After Tony's recuperation, I had resumed my role at the television station and gradually seemed to forget the horror of the Indy 500 accident--and why we had been there. I fell right back into the old ways of seeking what I now recognize as those Poverty P's--power, position, and prestige. I sought power by wanting to be the Woman of the Year; position by being the only woman on the TV station in our area; and the prestige which accompanied both.
The next year I secured radio-television credentials to cover the Republican National Convention and also was elected as a convention delegate from the First Congressional District of Arkansas -- overdoing anything and everything was so typical of me. I was on the bus that the Zippies attacked in Miami Beach. Fortunately we got through that experience without anyone on the bus being seriously injured.
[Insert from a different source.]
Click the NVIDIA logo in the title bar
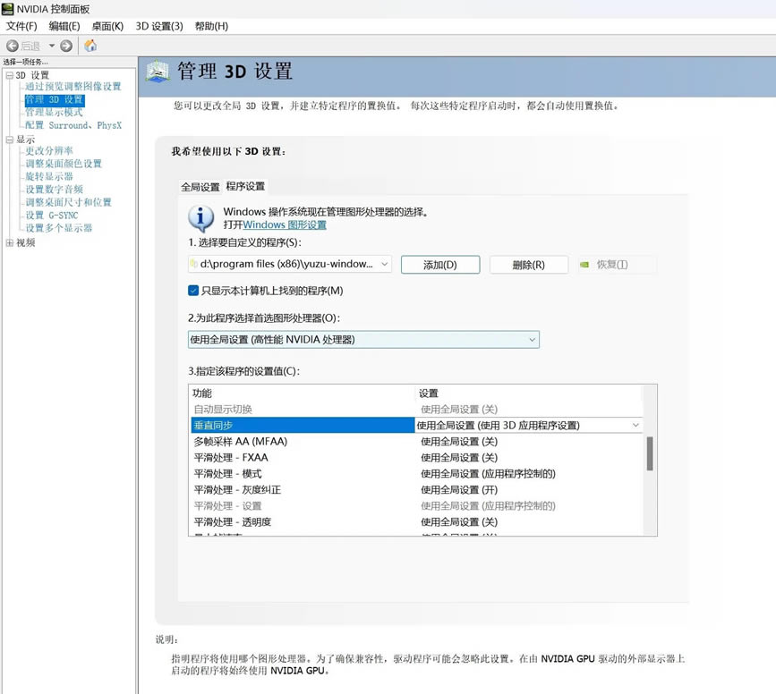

In all my frantic busyness, I neglected my husband and family. I was demanding success for me, through me. As I looked at my goals (gold Mercedes, white mink coat, diamonds), they seemed empty of any long-range benefit. So I worked even harder to get into more meaningful things, like participating in the Little Rock dinner held in honor of James H. Patrick, recipient of the National Brotherhood Humanitarian Award of the National Conference of Christians and Jews. I thought perhaps if I did more to "help" the community, I would "help" my own satisfaction.